EXCERPT:
══════════
Thursday, November 24, 2005

Thanksgiving for Smallpox

3 Nephi 10: 10 … and the mourning, and the weeping, and the wailing of the people who were spared alive did cease; and their mourning was turned into joy, and their lamentations into the praise and thanksgiving unto the Lord Jesus Christ, their Redeemer.

This scripture from the Book of Mormon is a great description of how joyful it is to be saved from the hand of destruction, the terrible devastation that preceded the Savior’s visit to the New World. However, this description equally reminds me of the joy the European pilgrims must have felt in their delivery from the forces of destruction and their thanksgiving. The only problem is that they thought of the Indians as a potential source of their destruction.

Here's a Thanksgiving holiday editorial from the Anchorage Press that gives a rather untraditional bent on our traditional telling of the camaraderie and thanks of Thanksgiving.
"Historians who dig beneath the revisionist veneer of Thanksgiving legend report that the original three-day feast of 1621 featured as much guarded suspicion as camaraderie, and any crying and hugging that might have gone on seems to have spread more smallpox than love into the native population. In a sermon at Plymouth two years after the original Thanksgiving, a Pilgrim preacher named Mather the Elder thanked God for smallpox, which had by that point wiped out many of the Wampanoag. A few years later, the Pilgrims and what was left of the Wampanoag were fighting each other in King Philip's War, which by today's standards would be considered more a massacre than a war."
══════════
ASSIGNED TASK 1:
Retype part of the post on Thanksgiving and smallpox word for word, beginning at "This scripture from" and stopping after "of their destruction.".
ASSIGNED TASK 2:
Answer these questions from the post on Thanksgiving and smallpox:
(a) Which chapter and verse of scripture is quoted at the top?
(b) Which newspaper published the holiday editorial?
(c) How many days did the original feast of 1621 last?
ASSIGNED TASK 3:
Proceed with the post on Thanksgiving and smallpox, picking up right after its final sentence.

SUPPLIED MATERIAL:
══════════
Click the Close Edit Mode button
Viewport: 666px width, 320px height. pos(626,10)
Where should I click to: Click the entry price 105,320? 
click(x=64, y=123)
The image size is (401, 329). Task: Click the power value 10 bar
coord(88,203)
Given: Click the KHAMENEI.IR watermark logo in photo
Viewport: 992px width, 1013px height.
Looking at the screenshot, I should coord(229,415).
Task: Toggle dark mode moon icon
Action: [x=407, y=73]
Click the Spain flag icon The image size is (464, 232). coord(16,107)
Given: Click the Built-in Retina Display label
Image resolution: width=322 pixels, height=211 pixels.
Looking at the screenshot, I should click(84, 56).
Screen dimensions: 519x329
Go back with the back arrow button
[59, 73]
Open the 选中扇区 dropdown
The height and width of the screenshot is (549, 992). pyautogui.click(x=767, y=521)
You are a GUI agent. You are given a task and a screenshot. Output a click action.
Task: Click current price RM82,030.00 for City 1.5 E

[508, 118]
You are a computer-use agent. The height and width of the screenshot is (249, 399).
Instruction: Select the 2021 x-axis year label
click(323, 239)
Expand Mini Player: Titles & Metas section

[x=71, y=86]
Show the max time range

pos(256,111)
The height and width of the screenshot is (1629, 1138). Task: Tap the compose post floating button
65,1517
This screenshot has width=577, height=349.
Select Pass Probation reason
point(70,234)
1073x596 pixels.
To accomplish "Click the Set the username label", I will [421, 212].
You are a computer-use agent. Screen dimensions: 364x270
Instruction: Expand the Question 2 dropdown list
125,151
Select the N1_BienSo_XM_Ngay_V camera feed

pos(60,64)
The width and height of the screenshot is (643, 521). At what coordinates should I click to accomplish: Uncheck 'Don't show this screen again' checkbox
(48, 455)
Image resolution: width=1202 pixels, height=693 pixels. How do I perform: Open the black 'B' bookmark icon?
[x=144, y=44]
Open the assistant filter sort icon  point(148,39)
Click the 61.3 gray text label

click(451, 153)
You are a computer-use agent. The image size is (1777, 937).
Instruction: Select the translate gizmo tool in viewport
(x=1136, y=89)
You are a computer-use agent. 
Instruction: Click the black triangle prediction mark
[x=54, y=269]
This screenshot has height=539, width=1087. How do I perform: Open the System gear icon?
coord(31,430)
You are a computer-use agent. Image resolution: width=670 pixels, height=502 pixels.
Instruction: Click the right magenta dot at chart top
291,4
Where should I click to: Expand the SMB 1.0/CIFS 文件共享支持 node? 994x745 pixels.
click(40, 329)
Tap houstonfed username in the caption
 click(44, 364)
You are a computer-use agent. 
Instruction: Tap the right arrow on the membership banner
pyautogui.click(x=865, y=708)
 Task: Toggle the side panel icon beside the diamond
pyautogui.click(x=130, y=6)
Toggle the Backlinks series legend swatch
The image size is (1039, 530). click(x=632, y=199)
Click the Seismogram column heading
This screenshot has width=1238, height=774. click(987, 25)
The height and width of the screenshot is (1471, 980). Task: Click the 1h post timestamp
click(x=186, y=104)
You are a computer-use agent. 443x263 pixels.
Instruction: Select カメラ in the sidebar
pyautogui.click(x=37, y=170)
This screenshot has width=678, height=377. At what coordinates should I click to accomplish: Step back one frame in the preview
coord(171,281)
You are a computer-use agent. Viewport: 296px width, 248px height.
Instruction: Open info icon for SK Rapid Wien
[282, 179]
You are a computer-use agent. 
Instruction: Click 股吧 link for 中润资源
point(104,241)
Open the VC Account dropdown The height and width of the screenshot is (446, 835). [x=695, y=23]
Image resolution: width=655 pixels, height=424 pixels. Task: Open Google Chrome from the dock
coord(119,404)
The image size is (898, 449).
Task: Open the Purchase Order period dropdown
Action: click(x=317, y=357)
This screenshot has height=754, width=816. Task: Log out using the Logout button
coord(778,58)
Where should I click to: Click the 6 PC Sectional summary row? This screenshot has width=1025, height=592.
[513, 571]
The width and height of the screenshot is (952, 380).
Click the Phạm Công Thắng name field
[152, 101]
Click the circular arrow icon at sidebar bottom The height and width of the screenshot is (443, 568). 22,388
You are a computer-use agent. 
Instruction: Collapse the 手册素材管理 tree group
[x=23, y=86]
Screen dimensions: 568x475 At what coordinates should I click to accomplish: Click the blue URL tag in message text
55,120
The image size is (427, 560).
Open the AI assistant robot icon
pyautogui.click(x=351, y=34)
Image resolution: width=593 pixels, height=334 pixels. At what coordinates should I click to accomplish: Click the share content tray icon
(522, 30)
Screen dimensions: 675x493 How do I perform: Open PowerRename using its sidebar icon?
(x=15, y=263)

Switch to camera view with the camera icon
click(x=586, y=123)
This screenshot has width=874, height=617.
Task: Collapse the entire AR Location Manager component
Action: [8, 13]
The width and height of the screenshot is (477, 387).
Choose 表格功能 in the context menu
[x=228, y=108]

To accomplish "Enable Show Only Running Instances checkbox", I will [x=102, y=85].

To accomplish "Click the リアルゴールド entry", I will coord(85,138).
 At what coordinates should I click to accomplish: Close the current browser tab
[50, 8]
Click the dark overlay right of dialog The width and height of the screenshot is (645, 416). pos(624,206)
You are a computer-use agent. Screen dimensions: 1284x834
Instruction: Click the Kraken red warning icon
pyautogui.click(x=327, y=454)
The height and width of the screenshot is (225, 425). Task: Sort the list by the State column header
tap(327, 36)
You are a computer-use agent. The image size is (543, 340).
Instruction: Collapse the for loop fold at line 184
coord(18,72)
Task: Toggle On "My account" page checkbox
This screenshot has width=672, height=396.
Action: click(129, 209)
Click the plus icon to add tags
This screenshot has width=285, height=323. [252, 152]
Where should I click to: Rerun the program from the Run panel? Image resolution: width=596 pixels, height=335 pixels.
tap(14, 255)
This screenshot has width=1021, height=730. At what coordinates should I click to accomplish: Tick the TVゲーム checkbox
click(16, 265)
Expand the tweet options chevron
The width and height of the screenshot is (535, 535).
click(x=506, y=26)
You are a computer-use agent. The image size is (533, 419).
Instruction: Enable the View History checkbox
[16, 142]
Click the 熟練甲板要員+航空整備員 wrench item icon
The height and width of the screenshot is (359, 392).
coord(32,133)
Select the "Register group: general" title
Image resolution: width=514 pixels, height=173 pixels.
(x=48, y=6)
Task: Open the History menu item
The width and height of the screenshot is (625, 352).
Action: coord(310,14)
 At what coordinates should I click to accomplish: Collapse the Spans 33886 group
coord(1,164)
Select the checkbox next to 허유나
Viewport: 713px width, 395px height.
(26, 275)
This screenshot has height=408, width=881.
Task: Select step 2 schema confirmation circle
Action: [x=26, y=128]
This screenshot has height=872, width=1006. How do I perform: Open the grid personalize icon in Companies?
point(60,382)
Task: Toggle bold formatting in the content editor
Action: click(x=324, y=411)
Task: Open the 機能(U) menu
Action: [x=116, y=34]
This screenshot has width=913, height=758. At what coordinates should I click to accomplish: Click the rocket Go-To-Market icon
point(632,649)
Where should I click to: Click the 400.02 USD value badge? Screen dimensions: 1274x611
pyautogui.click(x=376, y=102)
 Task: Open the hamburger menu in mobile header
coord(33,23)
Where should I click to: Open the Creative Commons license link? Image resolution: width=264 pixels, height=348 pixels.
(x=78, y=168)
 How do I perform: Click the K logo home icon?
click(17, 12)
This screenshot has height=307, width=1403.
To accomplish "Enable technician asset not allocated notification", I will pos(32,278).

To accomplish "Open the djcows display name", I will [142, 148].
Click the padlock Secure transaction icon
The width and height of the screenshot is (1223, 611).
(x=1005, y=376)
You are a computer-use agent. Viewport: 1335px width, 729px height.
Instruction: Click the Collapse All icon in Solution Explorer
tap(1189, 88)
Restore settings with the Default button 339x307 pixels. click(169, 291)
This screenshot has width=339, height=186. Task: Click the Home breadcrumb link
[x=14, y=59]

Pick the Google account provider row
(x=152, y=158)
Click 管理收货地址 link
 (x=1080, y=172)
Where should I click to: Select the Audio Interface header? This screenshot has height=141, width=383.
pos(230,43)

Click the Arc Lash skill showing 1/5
══════════
TASK RESPONSE 1:
This scripture from the Book of Mormon is a great description of how joyful it is to be saved from the hand of destruction, the terrible devastation that preceded the Savior’s visit to the New World. However, this description equally reminds me of the joy the European pilgrims must have felt in their delivery from the forces of destruction and their thanksgiving. The only problem is that they thought of the Indians as a potential source of their destruction.

TASK RESPONSE 2:
(a) 3 Nephi 10:10
(b) The Anchorage Press
(c) Three days

TASK RESPONSE 3:
This is a fascinating take on events but it's a rather dark and depressing thought for this day of appreciation and thanksgiving. I mean thanksgiving that our potential enemies were wiped out by an unseen disease of God by some 95%. Wow!! I can see why we might shy away from looking at that aspect. Unfortunately, that temporary friendship probably sped up the spread of smallpox to Native Americans who had no resistance or immunity to it that the Europeans did. The sad thing is that the Wampanoag were doomed, whether they were friends or foe.

I now need to lighten the mood by eating a little more pumpkin pie and watching a football game to get back into the spirit of things, and thinking of more pleasant things like how at one point at least we were humbled enough by the wild forces of a hostile New World to get along with people who were so different.